[REQUIRED TASK]:
Rewrite the listing below with "label" changed to "tag" and everything else left as it is. Omit the pictures from your version.

Records contained in a dataset
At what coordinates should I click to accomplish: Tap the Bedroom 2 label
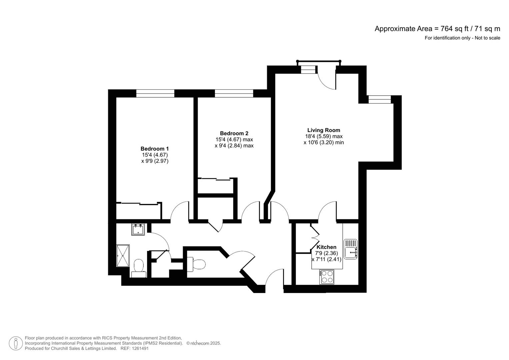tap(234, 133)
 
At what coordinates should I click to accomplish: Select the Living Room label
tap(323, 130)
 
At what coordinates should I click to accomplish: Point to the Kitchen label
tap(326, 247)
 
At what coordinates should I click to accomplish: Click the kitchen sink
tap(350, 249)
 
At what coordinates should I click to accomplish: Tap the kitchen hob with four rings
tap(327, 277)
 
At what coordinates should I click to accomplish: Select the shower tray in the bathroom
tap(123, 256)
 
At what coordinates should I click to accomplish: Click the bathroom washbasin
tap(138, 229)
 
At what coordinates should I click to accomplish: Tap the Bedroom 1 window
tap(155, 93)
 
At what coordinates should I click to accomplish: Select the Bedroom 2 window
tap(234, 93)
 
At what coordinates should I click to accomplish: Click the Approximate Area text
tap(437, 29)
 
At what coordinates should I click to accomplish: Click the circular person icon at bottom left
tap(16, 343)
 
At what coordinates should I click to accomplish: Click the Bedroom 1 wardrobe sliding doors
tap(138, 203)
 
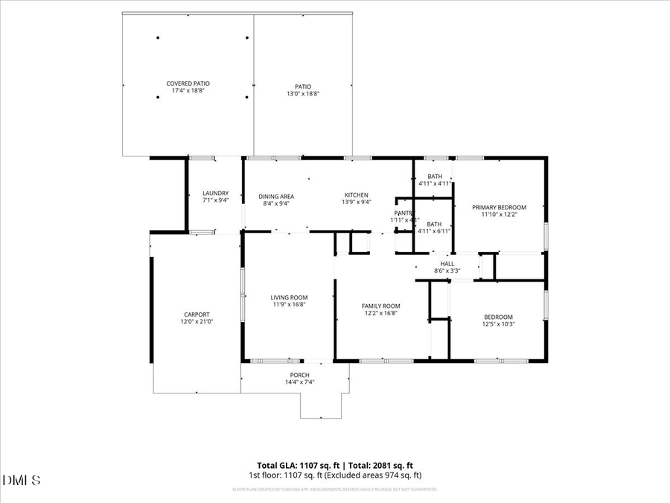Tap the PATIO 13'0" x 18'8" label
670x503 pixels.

[RESULT OF THIS TASK]:
At what coordinates should I click to accomplish: Tap the Bedroom 2 tag
tap(234, 133)
 
At what coordinates should I click to accomplish: Select the Living Room tag
tap(323, 130)
 
At what coordinates should I click to accomplish: Point to the Kitchen tag
tap(326, 247)
 
At what coordinates should I click to accomplish: Click the kitchen sink
tap(350, 249)
 
At what coordinates should I click to accomplish: Tap the kitchen hob with four rings
tap(327, 277)
 
At what coordinates should I click to accomplish: Select the shower tray in the bathroom
tap(123, 256)
 
At what coordinates should I click to accomplish: Click the bathroom washbasin
tap(138, 229)
 
At what coordinates should I click to accomplish: Tap the Bedroom 1 window
tap(155, 93)
 
At what coordinates should I click to accomplish: Select the Bedroom 2 window
tap(234, 93)
 
At what coordinates should I click to accomplish: Click the Approximate Area text
tap(437, 29)
 
At what coordinates should I click to accomplish: Click the circular person icon at bottom left
tap(16, 343)
 
At what coordinates should I click to accomplish: Click the Bedroom 1 wardrobe sliding doors
tap(138, 203)
 
Tap the PATIO 13'0" x 18'8" tag
670x503 pixels.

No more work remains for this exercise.